There is watertight legal proof for all of this. Nice job.
And here’s why I was glad. Dmitry Muratov, editor-in-chief of Novaya Gazeta, whom I deeply like and respect, commented on our Barvikha experiment, in which ACF’s head of legal affairs, Ivan Zhdanov, took part. At the time, we sharply criticized Ella Pamfilova, who had just been appointed to the Central Election Commission, for covering up fraud and being no different from Churov:
Disgusting management of political discrediting.
And also boorish little tantrums.
When I read that back then, I was terribly upset.
Not because Muratov was scolding us—let him, everyone is entitled to their own opinion—but because the first stage of election fraud had already successfully taken place. And unfortunately, Dmitry Muratov became one of its participants.
What was that first stage? Obviously, it wasn’t ballot stuffing. A thief first has to get into the apartment or win your trust, and only then start going through your pockets.
So the first stage was this: when Pamfilova was asked the first perfectly reasonable questions about why she was supposedly NOT Churov if she was running elections exactly the way Churov did, all sorts of respectable people, Muratov among them, rushed out shouting: Don’t touch Pamfilova—we served together on Kolchak’s fronts (a sarcastic reference to old shared struggles and loyalties).
After that, Pamfilova could calmly get on with falsifying elections in a favorable environment.
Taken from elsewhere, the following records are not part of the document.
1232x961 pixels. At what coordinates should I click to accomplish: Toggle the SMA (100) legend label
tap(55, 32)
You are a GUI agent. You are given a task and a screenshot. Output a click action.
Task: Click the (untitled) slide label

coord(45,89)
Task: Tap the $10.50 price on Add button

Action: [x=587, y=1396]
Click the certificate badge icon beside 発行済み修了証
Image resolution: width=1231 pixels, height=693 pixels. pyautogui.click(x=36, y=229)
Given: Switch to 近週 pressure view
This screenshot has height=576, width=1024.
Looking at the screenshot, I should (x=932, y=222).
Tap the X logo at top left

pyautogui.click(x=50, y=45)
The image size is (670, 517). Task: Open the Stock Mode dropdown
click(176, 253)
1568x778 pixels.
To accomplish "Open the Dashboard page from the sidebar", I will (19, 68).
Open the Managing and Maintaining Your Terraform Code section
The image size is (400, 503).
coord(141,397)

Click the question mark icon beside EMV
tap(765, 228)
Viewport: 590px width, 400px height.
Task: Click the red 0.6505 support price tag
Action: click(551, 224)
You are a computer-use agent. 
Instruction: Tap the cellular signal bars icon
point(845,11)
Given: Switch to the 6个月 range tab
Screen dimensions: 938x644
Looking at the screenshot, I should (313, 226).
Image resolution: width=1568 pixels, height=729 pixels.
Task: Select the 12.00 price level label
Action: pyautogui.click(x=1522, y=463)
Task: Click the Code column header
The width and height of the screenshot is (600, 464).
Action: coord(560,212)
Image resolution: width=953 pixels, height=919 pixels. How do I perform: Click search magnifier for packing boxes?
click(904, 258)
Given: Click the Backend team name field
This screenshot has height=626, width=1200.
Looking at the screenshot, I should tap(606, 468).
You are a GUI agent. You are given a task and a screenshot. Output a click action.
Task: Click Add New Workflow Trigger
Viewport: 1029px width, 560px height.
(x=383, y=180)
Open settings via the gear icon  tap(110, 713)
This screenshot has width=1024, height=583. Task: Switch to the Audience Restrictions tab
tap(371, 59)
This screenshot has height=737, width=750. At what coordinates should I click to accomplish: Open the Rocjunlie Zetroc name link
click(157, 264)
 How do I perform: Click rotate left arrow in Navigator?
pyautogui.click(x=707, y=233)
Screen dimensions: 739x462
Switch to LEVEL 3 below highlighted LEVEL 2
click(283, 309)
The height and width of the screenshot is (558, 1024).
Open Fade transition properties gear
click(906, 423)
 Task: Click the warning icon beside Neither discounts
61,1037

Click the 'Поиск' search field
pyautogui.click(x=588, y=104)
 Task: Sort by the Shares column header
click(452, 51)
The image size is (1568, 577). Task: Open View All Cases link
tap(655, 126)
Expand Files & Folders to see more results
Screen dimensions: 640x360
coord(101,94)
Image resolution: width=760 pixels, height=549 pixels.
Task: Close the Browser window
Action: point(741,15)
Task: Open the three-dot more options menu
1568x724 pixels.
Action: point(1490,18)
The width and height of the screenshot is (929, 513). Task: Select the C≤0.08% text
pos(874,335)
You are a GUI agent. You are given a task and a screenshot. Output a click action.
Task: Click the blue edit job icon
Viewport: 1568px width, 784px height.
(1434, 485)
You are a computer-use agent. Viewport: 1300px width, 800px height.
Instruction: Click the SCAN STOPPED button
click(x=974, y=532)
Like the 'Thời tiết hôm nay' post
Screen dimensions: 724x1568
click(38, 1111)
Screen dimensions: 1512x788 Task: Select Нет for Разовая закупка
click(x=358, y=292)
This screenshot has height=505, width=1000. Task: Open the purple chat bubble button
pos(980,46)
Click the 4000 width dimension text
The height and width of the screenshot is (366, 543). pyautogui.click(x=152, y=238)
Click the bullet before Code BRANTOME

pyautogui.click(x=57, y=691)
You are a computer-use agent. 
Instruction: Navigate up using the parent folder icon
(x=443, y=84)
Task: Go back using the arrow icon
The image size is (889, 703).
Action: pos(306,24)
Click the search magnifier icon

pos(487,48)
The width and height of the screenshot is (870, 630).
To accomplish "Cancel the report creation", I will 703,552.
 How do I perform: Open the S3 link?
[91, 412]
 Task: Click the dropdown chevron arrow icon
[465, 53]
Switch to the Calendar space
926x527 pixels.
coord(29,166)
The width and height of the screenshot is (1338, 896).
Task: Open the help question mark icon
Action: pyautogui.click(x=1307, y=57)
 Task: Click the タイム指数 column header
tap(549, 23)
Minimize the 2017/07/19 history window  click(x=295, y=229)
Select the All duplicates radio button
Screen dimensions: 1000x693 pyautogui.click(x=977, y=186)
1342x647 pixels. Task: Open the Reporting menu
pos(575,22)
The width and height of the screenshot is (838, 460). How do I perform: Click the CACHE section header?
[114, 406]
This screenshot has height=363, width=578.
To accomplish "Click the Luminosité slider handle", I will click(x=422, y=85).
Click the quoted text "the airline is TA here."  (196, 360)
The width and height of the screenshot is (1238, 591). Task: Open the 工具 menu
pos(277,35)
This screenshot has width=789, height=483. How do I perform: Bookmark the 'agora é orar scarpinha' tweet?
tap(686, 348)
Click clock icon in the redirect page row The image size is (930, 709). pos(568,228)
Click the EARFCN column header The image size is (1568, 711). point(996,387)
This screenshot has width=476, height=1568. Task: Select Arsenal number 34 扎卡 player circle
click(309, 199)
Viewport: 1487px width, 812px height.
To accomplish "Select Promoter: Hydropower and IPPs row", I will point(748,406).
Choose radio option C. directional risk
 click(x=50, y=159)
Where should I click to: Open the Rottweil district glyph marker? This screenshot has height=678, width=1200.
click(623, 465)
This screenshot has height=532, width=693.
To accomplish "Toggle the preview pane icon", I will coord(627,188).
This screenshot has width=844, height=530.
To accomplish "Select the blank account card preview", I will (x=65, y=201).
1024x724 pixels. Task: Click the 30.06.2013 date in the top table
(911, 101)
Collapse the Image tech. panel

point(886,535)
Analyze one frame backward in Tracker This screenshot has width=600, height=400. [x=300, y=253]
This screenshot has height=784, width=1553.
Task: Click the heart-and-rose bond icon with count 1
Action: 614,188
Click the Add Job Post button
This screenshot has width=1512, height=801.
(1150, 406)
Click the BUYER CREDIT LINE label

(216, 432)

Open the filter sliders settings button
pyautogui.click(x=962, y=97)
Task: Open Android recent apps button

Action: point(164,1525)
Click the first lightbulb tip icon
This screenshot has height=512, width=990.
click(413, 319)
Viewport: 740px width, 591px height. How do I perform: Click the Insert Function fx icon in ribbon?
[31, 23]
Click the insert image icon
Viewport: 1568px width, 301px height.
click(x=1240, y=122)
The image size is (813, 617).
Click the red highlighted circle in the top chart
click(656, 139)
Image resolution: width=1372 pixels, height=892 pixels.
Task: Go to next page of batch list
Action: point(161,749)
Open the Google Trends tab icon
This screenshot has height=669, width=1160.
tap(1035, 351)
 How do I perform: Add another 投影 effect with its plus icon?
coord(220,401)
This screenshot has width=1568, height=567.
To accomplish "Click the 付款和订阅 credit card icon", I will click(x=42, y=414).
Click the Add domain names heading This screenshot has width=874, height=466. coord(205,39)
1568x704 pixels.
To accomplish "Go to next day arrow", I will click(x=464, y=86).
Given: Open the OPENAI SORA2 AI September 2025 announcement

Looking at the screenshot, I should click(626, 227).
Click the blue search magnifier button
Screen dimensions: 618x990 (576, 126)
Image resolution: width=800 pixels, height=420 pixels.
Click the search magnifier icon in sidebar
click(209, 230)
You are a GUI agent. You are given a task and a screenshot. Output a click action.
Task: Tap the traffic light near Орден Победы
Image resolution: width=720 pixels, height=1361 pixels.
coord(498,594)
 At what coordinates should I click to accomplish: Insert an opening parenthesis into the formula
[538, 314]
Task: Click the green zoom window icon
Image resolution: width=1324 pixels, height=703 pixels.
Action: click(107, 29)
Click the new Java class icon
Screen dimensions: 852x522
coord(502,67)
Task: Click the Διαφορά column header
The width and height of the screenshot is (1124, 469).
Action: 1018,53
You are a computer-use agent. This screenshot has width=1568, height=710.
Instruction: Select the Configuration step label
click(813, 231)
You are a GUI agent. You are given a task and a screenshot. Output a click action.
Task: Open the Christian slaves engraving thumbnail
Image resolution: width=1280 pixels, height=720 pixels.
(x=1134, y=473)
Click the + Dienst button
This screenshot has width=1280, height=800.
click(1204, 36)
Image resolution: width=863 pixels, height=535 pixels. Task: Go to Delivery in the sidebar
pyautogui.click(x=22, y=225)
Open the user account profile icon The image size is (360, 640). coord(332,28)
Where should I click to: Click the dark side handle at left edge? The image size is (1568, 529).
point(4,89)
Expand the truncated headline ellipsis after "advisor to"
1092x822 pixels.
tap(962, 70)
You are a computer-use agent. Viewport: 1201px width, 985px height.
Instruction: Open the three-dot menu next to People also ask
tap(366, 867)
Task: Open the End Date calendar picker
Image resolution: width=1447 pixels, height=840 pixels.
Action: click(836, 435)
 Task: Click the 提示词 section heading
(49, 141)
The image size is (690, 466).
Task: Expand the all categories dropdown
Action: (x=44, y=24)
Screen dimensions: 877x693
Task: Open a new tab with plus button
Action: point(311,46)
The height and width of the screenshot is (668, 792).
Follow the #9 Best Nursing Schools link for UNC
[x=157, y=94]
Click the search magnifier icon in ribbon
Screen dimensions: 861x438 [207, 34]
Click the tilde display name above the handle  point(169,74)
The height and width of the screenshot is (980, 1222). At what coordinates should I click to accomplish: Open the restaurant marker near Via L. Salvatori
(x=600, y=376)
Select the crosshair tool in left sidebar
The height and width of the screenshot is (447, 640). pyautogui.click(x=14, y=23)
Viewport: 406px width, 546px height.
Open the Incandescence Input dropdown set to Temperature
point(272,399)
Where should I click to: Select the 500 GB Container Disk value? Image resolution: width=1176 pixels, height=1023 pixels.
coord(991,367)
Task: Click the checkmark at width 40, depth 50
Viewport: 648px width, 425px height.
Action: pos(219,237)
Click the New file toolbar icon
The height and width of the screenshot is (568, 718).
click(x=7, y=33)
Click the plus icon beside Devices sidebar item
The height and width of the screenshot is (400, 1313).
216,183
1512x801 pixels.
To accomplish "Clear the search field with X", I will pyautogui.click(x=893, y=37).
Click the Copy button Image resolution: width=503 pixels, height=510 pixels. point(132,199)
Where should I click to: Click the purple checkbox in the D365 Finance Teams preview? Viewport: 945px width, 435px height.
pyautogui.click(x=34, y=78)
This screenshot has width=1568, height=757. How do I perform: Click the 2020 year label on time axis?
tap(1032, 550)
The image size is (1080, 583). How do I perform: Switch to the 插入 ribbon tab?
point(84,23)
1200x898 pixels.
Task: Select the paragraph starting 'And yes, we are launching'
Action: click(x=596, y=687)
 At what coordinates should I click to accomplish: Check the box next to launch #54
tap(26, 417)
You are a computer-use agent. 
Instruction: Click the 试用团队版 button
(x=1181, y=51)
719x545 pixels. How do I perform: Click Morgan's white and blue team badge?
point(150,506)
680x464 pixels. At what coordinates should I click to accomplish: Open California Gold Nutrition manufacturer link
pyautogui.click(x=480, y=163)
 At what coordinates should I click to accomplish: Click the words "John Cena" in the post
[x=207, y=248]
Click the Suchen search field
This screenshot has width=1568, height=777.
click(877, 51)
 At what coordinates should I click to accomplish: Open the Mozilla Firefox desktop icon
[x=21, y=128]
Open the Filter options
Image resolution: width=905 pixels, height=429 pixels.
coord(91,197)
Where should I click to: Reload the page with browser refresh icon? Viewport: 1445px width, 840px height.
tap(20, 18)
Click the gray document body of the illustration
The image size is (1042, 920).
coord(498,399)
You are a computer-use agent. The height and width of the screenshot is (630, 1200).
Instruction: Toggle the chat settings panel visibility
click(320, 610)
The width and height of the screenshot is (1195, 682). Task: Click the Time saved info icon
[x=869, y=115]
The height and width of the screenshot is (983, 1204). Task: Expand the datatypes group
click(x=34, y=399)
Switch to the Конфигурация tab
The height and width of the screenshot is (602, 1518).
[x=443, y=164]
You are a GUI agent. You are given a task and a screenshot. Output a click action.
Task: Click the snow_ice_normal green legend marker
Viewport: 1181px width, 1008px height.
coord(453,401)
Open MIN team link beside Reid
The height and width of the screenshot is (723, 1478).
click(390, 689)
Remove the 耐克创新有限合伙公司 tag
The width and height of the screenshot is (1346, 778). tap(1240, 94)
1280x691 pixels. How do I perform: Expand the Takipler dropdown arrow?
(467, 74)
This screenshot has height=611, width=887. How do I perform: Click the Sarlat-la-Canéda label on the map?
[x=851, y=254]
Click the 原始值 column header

And we wouldn’t be allowed to criticize her, because 22 years ago—when Zhdanov still had a little hedgehog sticker on his locker—she did 18 or 19 good deeds. Truly good ones; I’m not being sarcastic. Good and brave ones.
But what are we supposed to do now? Grant her a lifetime indulgence just because it would be awkward to interrupt the collective singalong of “How Young We Were”?
One way or another, the first stage worked exactly as the presidential administration intended. The rest followed after it.
As a result:
12 million votes were stuffed in for United Russia.
when hundreds of neighboring polling stations all produce the exact same 62.2% result, as if copied from a template, Pamfilova declares it a mathematical coincidence. “Believe me, because back in my youth...”
- in that same Barvikha, the main opposition candidate was removed from the repeat election. There has been no investigation into the earlier violations.
the chief election falsifier of 2011 is reappointed head of the Moscow City Election Commission.
- Pamfilova is in fact no better than Churov, and there’s no arguing with that.
- *Novaya Gazeta* writes about the fraud in Mytishchi.
Pamfilova claims that an information war is being waged against honest Russian elections.
And do you know who will be reviewing *Novaya*’s investigation into the fraud in Mytishchi? The higher-level Moscow Region election commission, whose chair—appointed on the recommendation of Pamfilova’s Central Election Commission—previously worked on election commissions in... Mytishchi.
That’ll be some review.
So it turns out Ivan Zhdanov was right, even if he still had a hedgehog sticker on his locker back in the days when Dmitry Muratov saw Pamfilova not as a falsifier, but as a decent person?
So it turns out I was right not to go to the Central Election Commission with flowers and apologies?
Looks that way. Otherwise, Novaya’s article about the fraud is nothing more than boorish little tantrums.
We’re not expecting Dmitry Muratov to show up at ACF’s office with flowers and apologies—we already think very highly of him. For his work.